» Directions
Retype each line of the listing below word for word, from the first line to the last.

» Extracted material
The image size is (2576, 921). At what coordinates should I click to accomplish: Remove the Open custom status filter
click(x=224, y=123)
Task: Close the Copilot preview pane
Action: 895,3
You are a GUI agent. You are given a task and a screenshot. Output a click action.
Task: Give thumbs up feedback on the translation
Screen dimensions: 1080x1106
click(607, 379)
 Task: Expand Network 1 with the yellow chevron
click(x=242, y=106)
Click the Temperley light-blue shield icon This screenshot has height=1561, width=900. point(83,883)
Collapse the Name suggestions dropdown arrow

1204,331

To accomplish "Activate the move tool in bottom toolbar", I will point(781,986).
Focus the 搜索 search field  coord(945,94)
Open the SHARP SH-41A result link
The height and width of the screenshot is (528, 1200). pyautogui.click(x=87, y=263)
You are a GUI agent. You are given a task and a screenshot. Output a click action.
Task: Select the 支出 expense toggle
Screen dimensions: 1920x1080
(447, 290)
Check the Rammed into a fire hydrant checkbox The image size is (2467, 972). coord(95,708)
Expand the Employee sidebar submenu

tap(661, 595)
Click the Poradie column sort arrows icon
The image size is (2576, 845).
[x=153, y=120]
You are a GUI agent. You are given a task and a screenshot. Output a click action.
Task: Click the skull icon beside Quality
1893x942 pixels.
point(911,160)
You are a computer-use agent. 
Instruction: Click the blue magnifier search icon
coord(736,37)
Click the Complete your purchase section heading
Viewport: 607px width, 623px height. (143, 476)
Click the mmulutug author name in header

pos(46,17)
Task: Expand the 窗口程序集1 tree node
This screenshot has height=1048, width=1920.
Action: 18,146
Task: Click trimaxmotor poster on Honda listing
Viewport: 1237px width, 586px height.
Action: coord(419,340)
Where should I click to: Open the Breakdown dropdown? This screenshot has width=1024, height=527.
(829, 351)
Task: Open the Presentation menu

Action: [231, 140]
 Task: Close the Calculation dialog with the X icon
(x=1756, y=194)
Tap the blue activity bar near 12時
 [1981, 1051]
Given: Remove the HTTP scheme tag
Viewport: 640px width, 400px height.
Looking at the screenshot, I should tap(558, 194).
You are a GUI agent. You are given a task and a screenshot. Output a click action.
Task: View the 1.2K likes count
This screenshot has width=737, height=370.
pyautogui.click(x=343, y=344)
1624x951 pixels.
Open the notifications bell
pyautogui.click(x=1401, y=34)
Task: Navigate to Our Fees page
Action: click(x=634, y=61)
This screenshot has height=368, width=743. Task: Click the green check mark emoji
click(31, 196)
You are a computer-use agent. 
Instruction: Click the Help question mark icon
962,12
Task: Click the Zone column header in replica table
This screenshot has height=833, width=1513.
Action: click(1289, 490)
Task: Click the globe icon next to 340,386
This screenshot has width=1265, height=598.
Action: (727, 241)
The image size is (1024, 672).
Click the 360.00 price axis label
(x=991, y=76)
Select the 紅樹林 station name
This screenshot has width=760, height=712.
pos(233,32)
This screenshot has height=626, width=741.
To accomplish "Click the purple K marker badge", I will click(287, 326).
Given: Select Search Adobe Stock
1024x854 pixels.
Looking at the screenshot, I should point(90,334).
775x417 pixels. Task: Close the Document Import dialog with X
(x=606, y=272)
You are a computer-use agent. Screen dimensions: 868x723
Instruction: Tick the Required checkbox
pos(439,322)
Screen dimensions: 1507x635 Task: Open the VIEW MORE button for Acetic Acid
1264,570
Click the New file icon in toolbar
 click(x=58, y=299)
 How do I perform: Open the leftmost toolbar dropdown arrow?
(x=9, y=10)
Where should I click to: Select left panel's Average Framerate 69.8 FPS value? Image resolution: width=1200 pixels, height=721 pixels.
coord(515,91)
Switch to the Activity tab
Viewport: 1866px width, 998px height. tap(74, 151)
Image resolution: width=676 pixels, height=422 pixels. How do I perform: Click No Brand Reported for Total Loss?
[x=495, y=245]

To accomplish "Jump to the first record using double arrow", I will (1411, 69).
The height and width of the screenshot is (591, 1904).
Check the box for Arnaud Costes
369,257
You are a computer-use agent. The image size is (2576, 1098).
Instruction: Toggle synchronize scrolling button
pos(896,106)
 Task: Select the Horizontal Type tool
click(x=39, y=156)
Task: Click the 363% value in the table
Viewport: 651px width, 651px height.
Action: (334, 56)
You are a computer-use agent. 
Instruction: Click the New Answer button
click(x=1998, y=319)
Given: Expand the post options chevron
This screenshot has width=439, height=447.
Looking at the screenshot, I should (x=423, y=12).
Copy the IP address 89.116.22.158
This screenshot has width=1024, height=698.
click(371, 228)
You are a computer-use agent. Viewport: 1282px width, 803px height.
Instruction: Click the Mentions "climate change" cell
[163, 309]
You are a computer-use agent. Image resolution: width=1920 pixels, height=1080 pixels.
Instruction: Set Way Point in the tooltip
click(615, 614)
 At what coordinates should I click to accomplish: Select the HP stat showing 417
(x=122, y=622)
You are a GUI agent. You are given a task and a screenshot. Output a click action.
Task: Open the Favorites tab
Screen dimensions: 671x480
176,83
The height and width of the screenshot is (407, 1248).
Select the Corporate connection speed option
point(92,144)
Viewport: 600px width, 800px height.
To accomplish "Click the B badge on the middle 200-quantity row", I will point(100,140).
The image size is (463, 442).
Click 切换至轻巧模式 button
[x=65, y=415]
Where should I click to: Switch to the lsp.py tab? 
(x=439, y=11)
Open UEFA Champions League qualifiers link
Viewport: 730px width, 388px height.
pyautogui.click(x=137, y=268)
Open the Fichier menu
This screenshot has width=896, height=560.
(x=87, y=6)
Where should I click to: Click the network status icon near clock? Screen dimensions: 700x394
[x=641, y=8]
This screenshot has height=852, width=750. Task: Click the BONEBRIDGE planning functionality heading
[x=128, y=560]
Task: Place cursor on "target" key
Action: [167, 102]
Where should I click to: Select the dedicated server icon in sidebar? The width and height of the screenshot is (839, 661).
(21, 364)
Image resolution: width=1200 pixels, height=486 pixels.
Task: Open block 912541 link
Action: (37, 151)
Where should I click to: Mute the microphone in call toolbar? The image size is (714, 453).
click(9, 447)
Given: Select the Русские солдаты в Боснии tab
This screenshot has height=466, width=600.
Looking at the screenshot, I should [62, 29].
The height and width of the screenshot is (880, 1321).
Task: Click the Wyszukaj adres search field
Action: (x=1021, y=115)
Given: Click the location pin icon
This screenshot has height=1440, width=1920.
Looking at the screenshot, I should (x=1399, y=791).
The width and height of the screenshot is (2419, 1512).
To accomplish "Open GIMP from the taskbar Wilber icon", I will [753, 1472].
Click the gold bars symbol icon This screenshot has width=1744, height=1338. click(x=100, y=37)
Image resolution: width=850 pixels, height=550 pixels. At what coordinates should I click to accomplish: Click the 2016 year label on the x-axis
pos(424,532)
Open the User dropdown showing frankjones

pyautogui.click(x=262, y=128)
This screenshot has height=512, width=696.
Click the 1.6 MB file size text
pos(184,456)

» Correct response
The image size is (2576, 921). At what coordinates should I click to accomplish: Remove the Open custom status filter
click(x=224, y=123)
Task: Close the Copilot preview pane
Action: 895,3
You are a GUI agent. You are given a task and a screenshot. Output a click action.
Task: Give thumbs up feedback on the translation
Screen dimensions: 1080x1106
click(607, 379)
 Task: Expand Network 1 with the yellow chevron
click(x=242, y=106)
Click the Temperley light-blue shield icon This screenshot has height=1561, width=900. point(83,883)
Collapse the Name suggestions dropdown arrow

1204,331

To accomplish "Activate the move tool in bottom toolbar", I will point(781,986).
Focus the 搜索 search field  coord(945,94)
Open the SHARP SH-41A result link
The height and width of the screenshot is (528, 1200). pyautogui.click(x=87, y=263)
You are a GUI agent. You are given a task and a screenshot. Output a click action.
Task: Select the 支出 expense toggle
Screen dimensions: 1920x1080
(447, 290)
Check the Rammed into a fire hydrant checkbox The image size is (2467, 972). coord(95,708)
Expand the Employee sidebar submenu

tap(661, 595)
Click the Poradie column sort arrows icon
The image size is (2576, 845).
[x=153, y=120]
You are a GUI agent. You are given a task and a screenshot. Output a click action.
Task: Click the skull icon beside Quality
1893x942 pixels.
point(911,160)
You are a computer-use agent. 
Instruction: Click the blue magnifier search icon
coord(736,37)
Click the Complete your purchase section heading
Viewport: 607px width, 623px height. (143, 476)
Click the mmulutug author name in header

pos(46,17)
Task: Expand the 窗口程序集1 tree node
This screenshot has height=1048, width=1920.
Action: 18,146
Task: Click trimaxmotor poster on Honda listing
Viewport: 1237px width, 586px height.
Action: coord(419,340)
Where should I click to: Open the Breakdown dropdown? This screenshot has width=1024, height=527.
(829, 351)
Task: Open the Presentation menu

Action: [231, 140]
 Task: Close the Calculation dialog with the X icon
(x=1756, y=194)
Tap the blue activity bar near 12時
 [1981, 1051]
Given: Remove the HTTP scheme tag
Viewport: 640px width, 400px height.
Looking at the screenshot, I should tap(558, 194).
You are a GUI agent. You are given a task and a screenshot. Output a click action.
Task: View the 1.2K likes count
This screenshot has width=737, height=370.
pyautogui.click(x=343, y=344)
1624x951 pixels.
Open the notifications bell
pyautogui.click(x=1401, y=34)
Task: Navigate to Our Fees page
Action: click(x=634, y=61)
This screenshot has height=368, width=743. Task: Click the green check mark emoji
click(31, 196)
You are a computer-use agent. 
Instruction: Click the Help question mark icon
962,12
Task: Click the Zone column header in replica table
This screenshot has height=833, width=1513.
Action: click(1289, 490)
Task: Click the globe icon next to 340,386
This screenshot has width=1265, height=598.
Action: (727, 241)
The image size is (1024, 672).
Click the 360.00 price axis label
(x=991, y=76)
Select the 紅樹林 station name
This screenshot has width=760, height=712.
pos(233,32)
This screenshot has height=626, width=741.
To accomplish "Click the purple K marker badge", I will click(287, 326).
Given: Select Search Adobe Stock
1024x854 pixels.
Looking at the screenshot, I should point(90,334).
775x417 pixels. Task: Close the Document Import dialog with X
(x=606, y=272)
You are a computer-use agent. Screen dimensions: 868x723
Instruction: Tick the Required checkbox
pos(439,322)
Screen dimensions: 1507x635 Task: Open the VIEW MORE button for Acetic Acid
1264,570
Click the New file icon in toolbar
 click(x=58, y=299)
 How do I perform: Open the leftmost toolbar dropdown arrow?
(x=9, y=10)
Where should I click to: Select left panel's Average Framerate 69.8 FPS value? Image resolution: width=1200 pixels, height=721 pixels.
coord(515,91)
Switch to the Activity tab
Viewport: 1866px width, 998px height. tap(74, 151)
Image resolution: width=676 pixels, height=422 pixels. How do I perform: Click No Brand Reported for Total Loss?
[x=495, y=245]

To accomplish "Jump to the first record using double arrow", I will (1411, 69).
The height and width of the screenshot is (591, 1904).
Check the box for Arnaud Costes
369,257
You are a computer-use agent. The image size is (2576, 1098).
Instruction: Toggle synchronize scrolling button
pos(896,106)
 Task: Select the Horizontal Type tool
click(x=39, y=156)
Task: Click the 363% value in the table
Viewport: 651px width, 651px height.
Action: (334, 56)
You are a computer-use agent. 
Instruction: Click the New Answer button
click(x=1998, y=319)
Given: Expand the post options chevron
This screenshot has width=439, height=447.
Looking at the screenshot, I should (x=423, y=12).
Copy the IP address 89.116.22.158
This screenshot has width=1024, height=698.
click(371, 228)
You are a computer-use agent. Viewport: 1282px width, 803px height.
Instruction: Click the Mentions "climate change" cell
[163, 309]
You are a computer-use agent. Image resolution: width=1920 pixels, height=1080 pixels.
Instruction: Set Way Point in the tooltip
click(615, 614)
 At what coordinates should I click to accomplish: Select the HP stat showing 417
(x=122, y=622)
You are a GUI agent. You are given a task and a screenshot. Output a click action.
Task: Open the Favorites tab
Screen dimensions: 671x480
176,83
The height and width of the screenshot is (407, 1248).
Select the Corporate connection speed option
point(92,144)
Viewport: 600px width, 800px height.
To accomplish "Click the B badge on the middle 200-quantity row", I will point(100,140).
The image size is (463, 442).
Click 切换至轻巧模式 button
[x=65, y=415]
Where should I click to: Switch to the lsp.py tab? 
(x=439, y=11)
Open UEFA Champions League qualifiers link
Viewport: 730px width, 388px height.
pyautogui.click(x=137, y=268)
Open the Fichier menu
This screenshot has width=896, height=560.
(x=87, y=6)
Where should I click to: Click the network status icon near clock? Screen dimensions: 700x394
[x=641, y=8]
This screenshot has height=852, width=750. Task: Click the BONEBRIDGE planning functionality heading
[x=128, y=560]
Task: Place cursor on "target" key
Action: [167, 102]
Where should I click to: Select the dedicated server icon in sidebar? The width and height of the screenshot is (839, 661).
(21, 364)
Image resolution: width=1200 pixels, height=486 pixels.
Task: Open block 912541 link
Action: (37, 151)
Where should I click to: Mute the microphone in call toolbar? The image size is (714, 453).
click(9, 447)
Given: Select the Русские солдаты в Боснии tab
This screenshot has height=466, width=600.
Looking at the screenshot, I should [62, 29].
The height and width of the screenshot is (880, 1321).
Task: Click the Wyszukaj adres search field
Action: (x=1021, y=115)
Given: Click the location pin icon
This screenshot has height=1440, width=1920.
Looking at the screenshot, I should (x=1399, y=791).
The width and height of the screenshot is (2419, 1512).
To accomplish "Open GIMP from the taskbar Wilber icon", I will [753, 1472].
Click the gold bars symbol icon This screenshot has width=1744, height=1338. click(x=100, y=37)
Image resolution: width=850 pixels, height=550 pixels. At what coordinates should I click to accomplish: Click the 2016 year label on the x-axis
pos(424,532)
Open the User dropdown showing frankjones

pyautogui.click(x=262, y=128)
This screenshot has height=512, width=696.
Click the 1.6 MB file size text
pos(184,456)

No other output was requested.